If you’ve read the article, you might have already read some of the comments, or should I say concerns, below the text. Correspondingly, the earlier Guardian article touched on the same unease, pointing out the following statistics:
…Nearly 2.8 million non-traditional books, including ebooks, were published in the United States in 2010, while just more than 316,000 traditional books came out. That compares with 1.33 million ebooks and 302,000 printed books in 2009.
With such an extraordinary number of ebooks being released at an increasingly rapid rate, how exactly are the poor readers supposed to navigate this tsunami of books to get to the good stuff?
Although I’m sure that a great deal of new publications are from writers who probably deserved to be published a long time ago by the publishing gods (here I have to mention Angela Wallace, whose ebook Phoenix Feather I read recently and is an example of how exactly the ebook revolution can benefit magnificent writers with remarkable stories. Check it out here), I’m just as sure that a great deal of these new publications are absolute rubbish, or worse, plagiarised. Without the middlemen, where lies the quality control?
Again, from the Guardian article:
It’s only when one peruses the cornucopia of literary productions available on the Kindle store that one detects the first scent of rodent. One of the most prolific self-publishers on the site is Manuel Ortiz Braschi. When I last checked he had edited, authored or co-authored no fewer than 3,255 ebooks. Mr Braschi is clearly a man of Herculean energy and wide learning, who ranges effortlessly from How to Become a Lethal Weapon in Two Weeks (£1.40) to Herbs 101: How to Plant, Grow & Cook with Natural Herbs (£0.70) while taking in Potty Training! The Ultimate Potty Training Guide!(£0.69).

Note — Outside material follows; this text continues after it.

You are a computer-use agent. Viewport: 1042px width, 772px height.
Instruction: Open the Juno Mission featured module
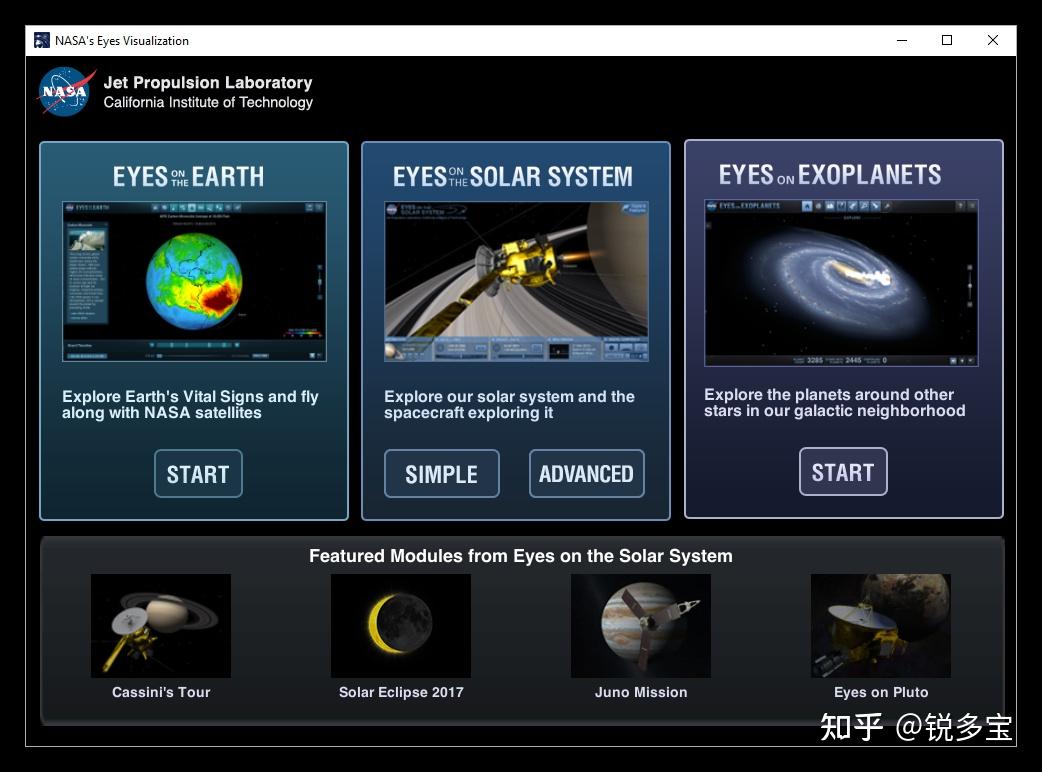[640, 625]
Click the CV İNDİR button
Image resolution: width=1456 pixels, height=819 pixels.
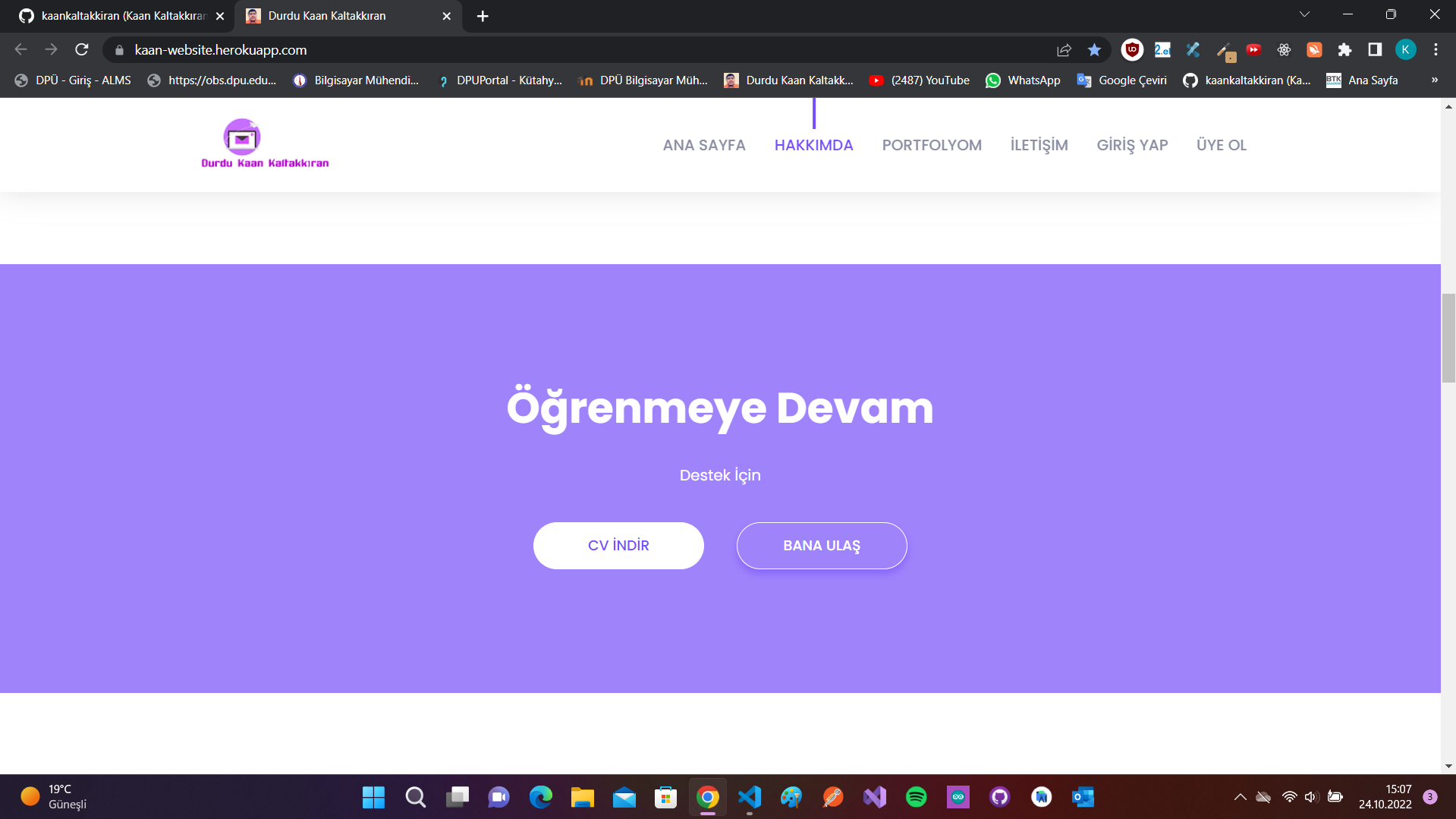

Having inspected Mr Braschi’s The Miracle of Vinegar: 65 Tried and Tested Uses For Health and Home! (which, at £0.69, works out at about 30p per screenful of text), I can testify that he is no Delia Smith. But at least he appears to write – or at any rate compile – his own stuff. In that respect, he represents the quality end of the Kindle self-publishing business.

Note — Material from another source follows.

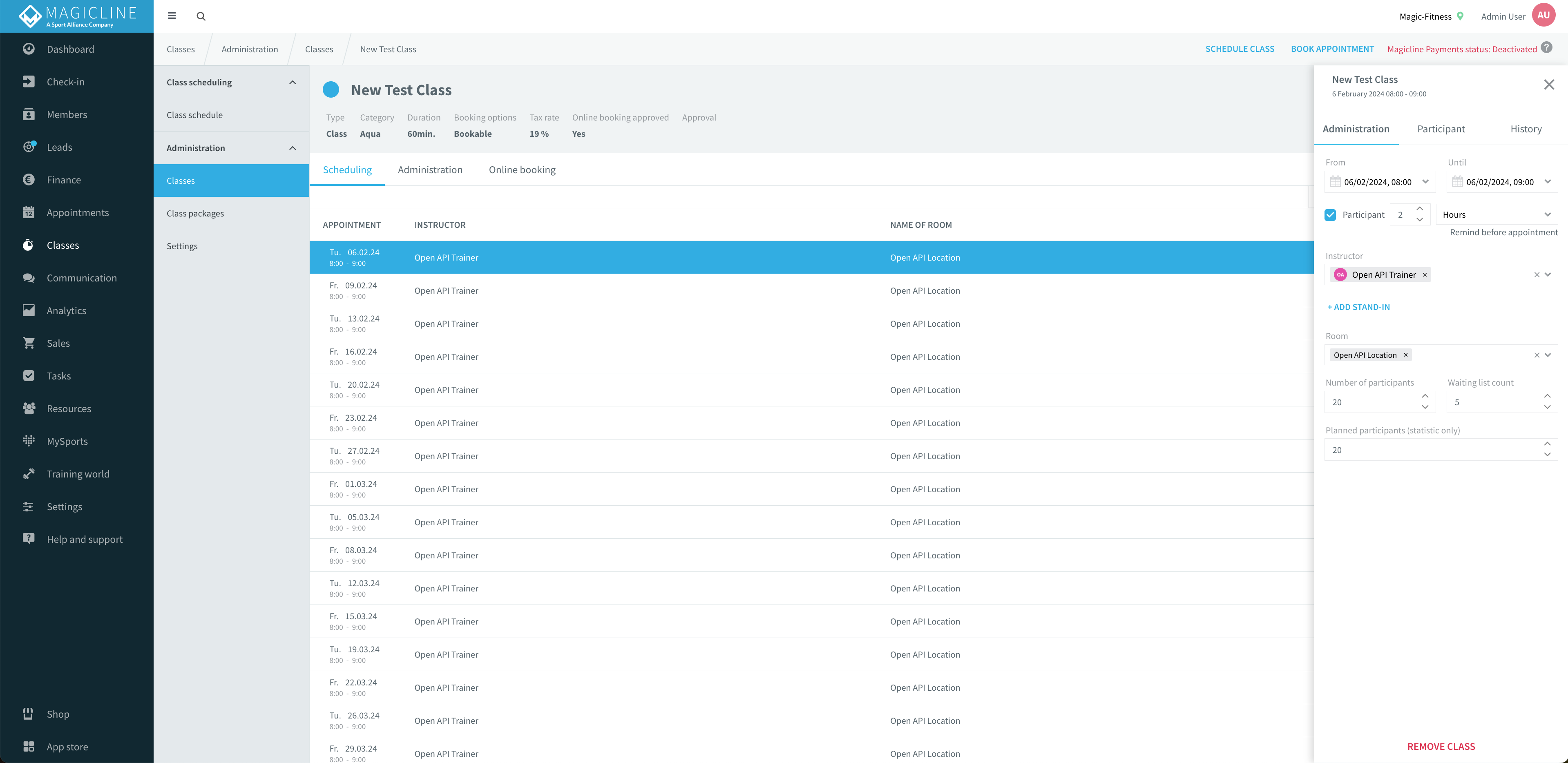Toggle the hamburger menu icon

I’m sorry, what? The man has authored/co-authored 3,255 ebooks?! I’m doubtful at the quality, but as the article states, at least the writing appears to be his own.
Ultimately, how are the readers expected to have confidence in anything that sits in the midst of such questionable standards? I feel that I am considerably immersed in the world of readers, writers and books, and yet still I struggle to determine what in the ebook world is worth reading. Word of mouth is clearly a well-founded prerequisite to marketing your ebook, but I wonder, just as the works of great writers are lost amongst the less-worthy publications, won’t such be the case also for self promotion of the same. With everybody shouting the loudest, how can we possibly determine the Rowlings from the Manuel Ortiz Braschis and his 3,255 books?

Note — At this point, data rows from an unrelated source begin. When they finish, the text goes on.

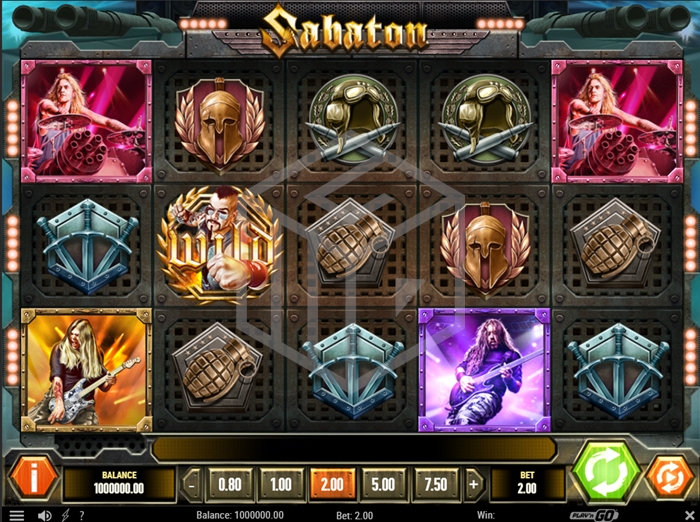Spin the reels with green spin button
This screenshot has height=522, width=700.
pos(606,473)
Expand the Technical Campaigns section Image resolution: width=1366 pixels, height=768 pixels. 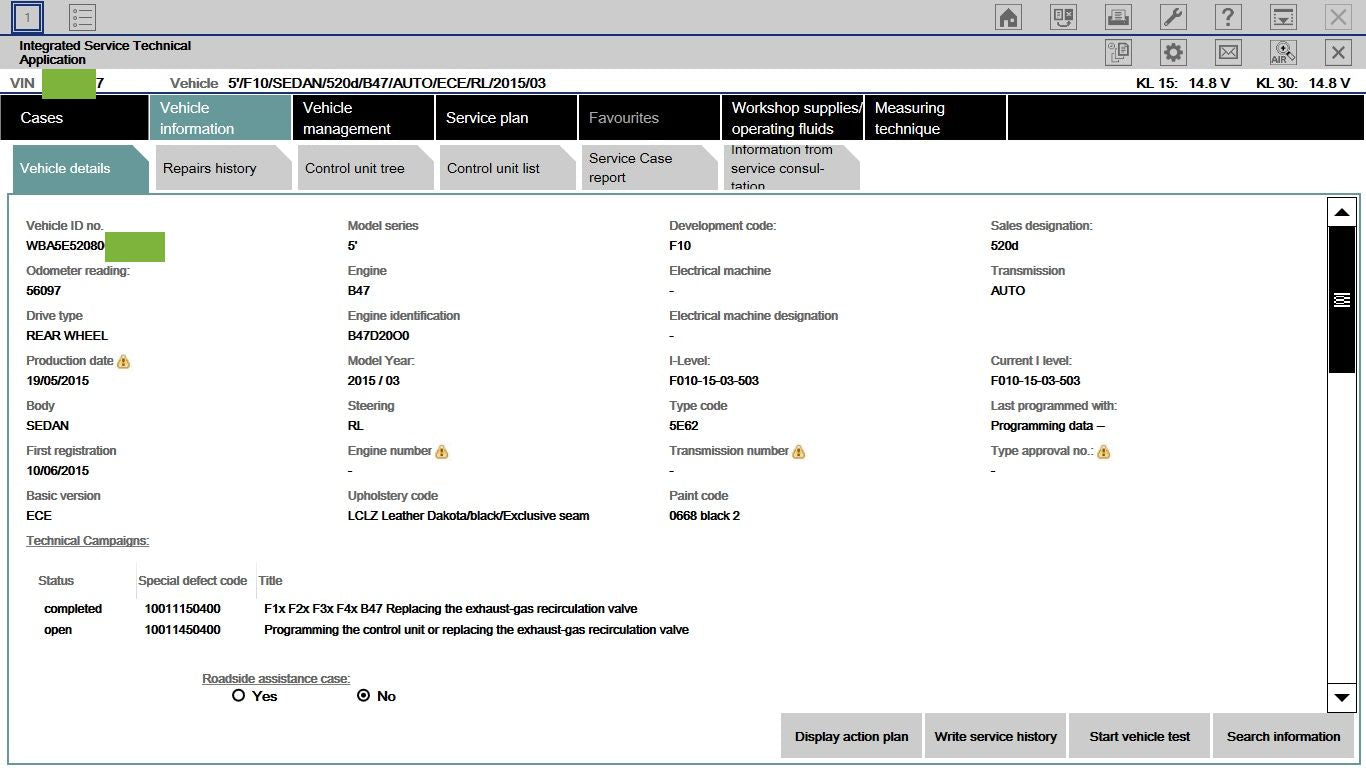click(x=86, y=540)
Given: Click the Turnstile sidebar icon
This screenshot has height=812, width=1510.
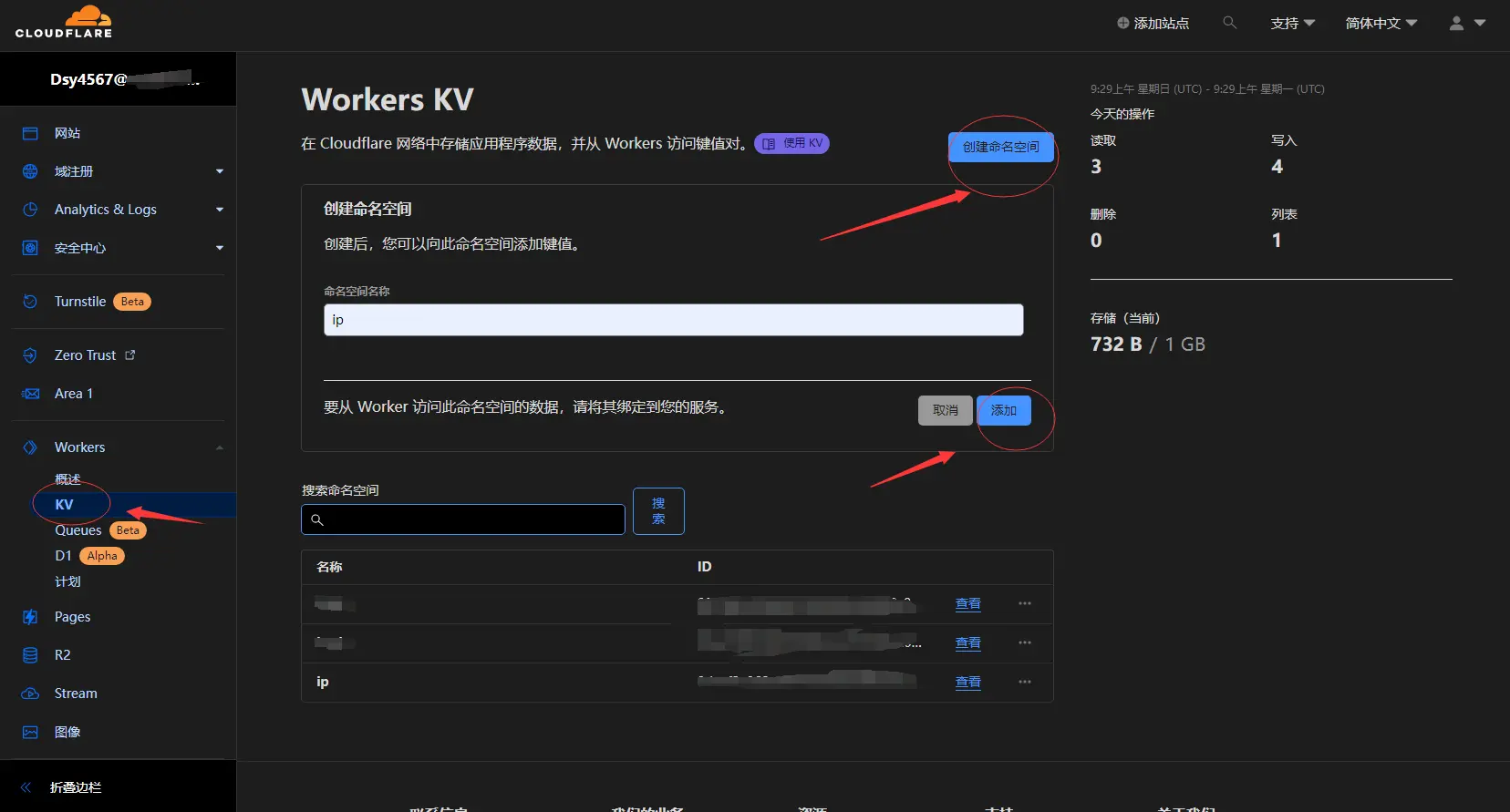Looking at the screenshot, I should 30,302.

Sooner or later somebody is going to realise that no matter how high those ebook figures rise, no matter how many outstanding writers self publish their bestsellers, if the readers can’t navigate the market, if they don’t actually make a purchase, or rather, spend their money where it is least merited, then readers, publishers, writers alike…everybody loses.
What are your thoughts on the ebook/self publishing debate? Please, add to my brain hemorrhage and discuss.